In questo caso è necessario ricordarsi dei due caratteri finali da rimuovere unicamente all'interno della funzione stessa, e non a ogni chiamata. Lo svantaggio è nell'uso di una variabile globale per ogni funzione, per questo è bene usare una forma non ambigua, contenente il nome della funzione e un prefisso comune, usato solo per queste variabili.

Si noti che tutte le variabili sono globali, tranne quelle in una funzione definite con local. È bene però non usare mai altre variabili globali, se non sono costanti definite con readonly, all'interno di una funzione e ricorrere invece ai parametri, per rendere più semplice la comprensione del codice ed evitare modifiche accidentali con effetti a catena in più parti del codice.
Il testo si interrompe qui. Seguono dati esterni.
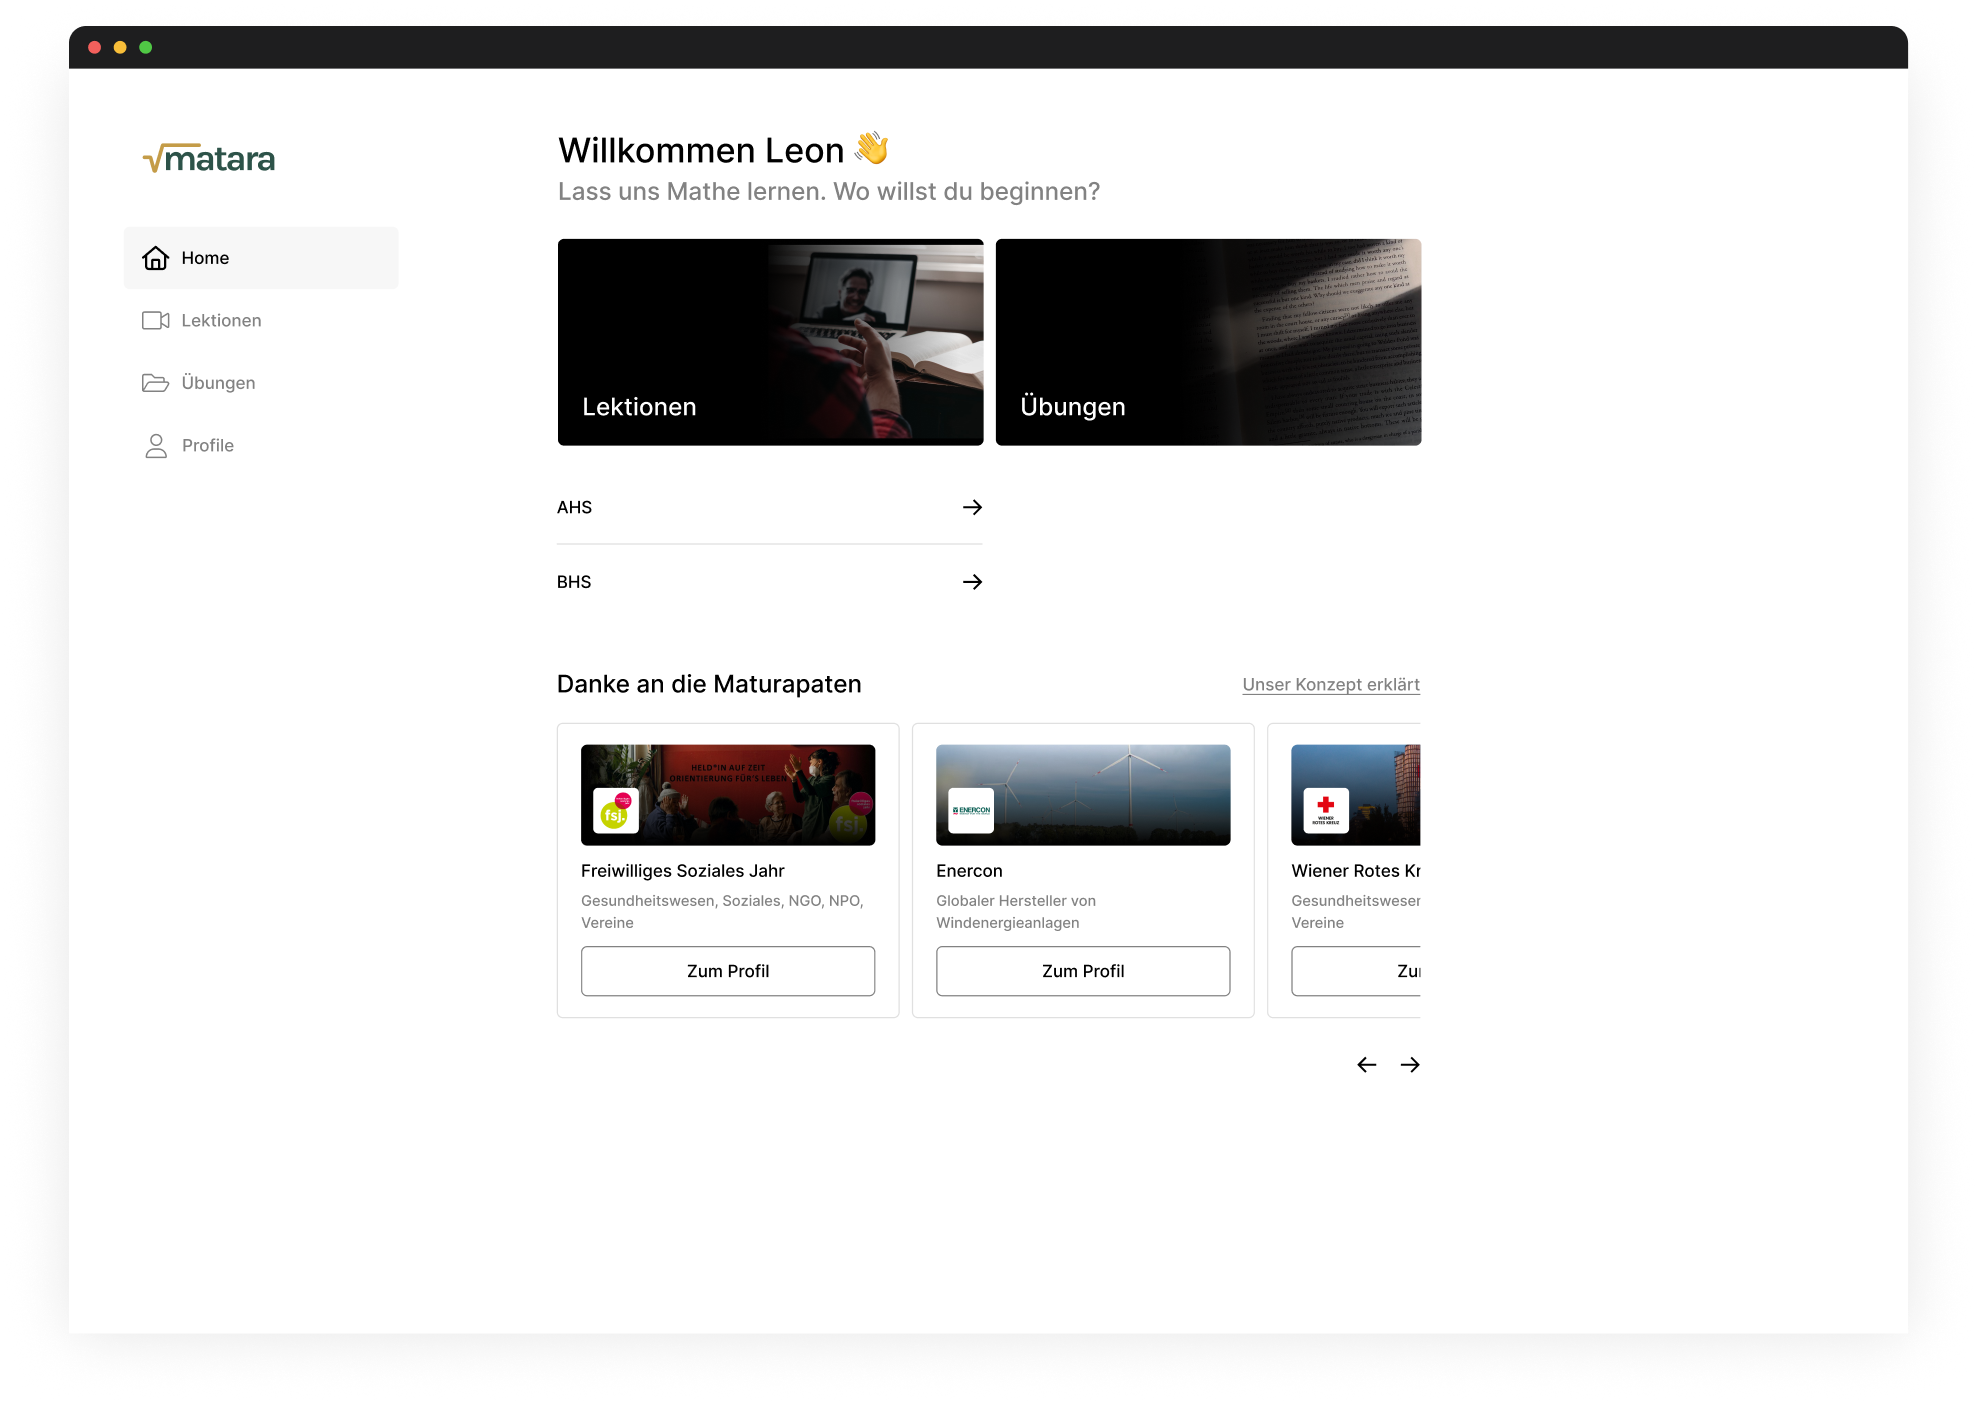The width and height of the screenshot is (1977, 1403).
Task: Click the Profile person icon
Action: (x=156, y=445)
Inoltre va sempre considerato che una variabile non è globale, se è assegnata in una subshell: pertanto per esempio la funzione non può essere impiegata in una pipe con altri comandi, per leggerne l'output.


  • Forma alternativa, con controllo di errori e interruzione immediata:
#! /bin/bash

# Stampa il nome della directory parent in cui è contenuto un file
# Numero argomenti: 1
# $1 - file (permesso percorso relativo, assoluto o anche assente/implicito)
# Output: nome della directory parent (/ è considerata parent di sé stesso)
# Exit status: 0 solo se il file esiste
print_parent () {
    local dir
    dir=$(dirname -- "$1") &&
    dir=$(readlink -e -- "$dir") &&
    printf %s\\n "$dir" ||
        return $?  # è implicito, ma aumenta la leggibilità del codice
}

if [ $# -ne 1 ]; then
    {
        printf %s\\n "Usage:"
        printf \\t%s\\n "$0 file"
    } >&2
    exit 1
fi
parent_dir=$(print_parent "$1") || {
    printf %s\\n "Percorso non esistente o contenente caratteri non validi!" >&2
    exit 1
}

printf %s\\n "Parent dir:"
printf %s\\n "$parent_dir"

exit 0

Quest'ultimo metodo è più veloce da scrivere, e anche più facile da leggere e capire. Si noti però che se esistessero multipli file con lo stesso nome, a parte per la presenza degli "a capo" finali, non verrebbe mai restituito errore con nessuno di loro, ma ogni volta che si specifica uno dei file con "a capo" si finirebbe per usare sempre il file senza "a capo" finali senza possibilità di accorgersene. E il controllo sugli argomenti non garantirebbe da quelli esistenti nel percorso reale restituito da readlink.

Può essere tollerabile o meno, e lo è nella maggior parte delle situazioni, ma dipende dallo scopo dello script. A ogni modo soltanto i metodi precedenti sono adatti a tutte le situazioni possibili.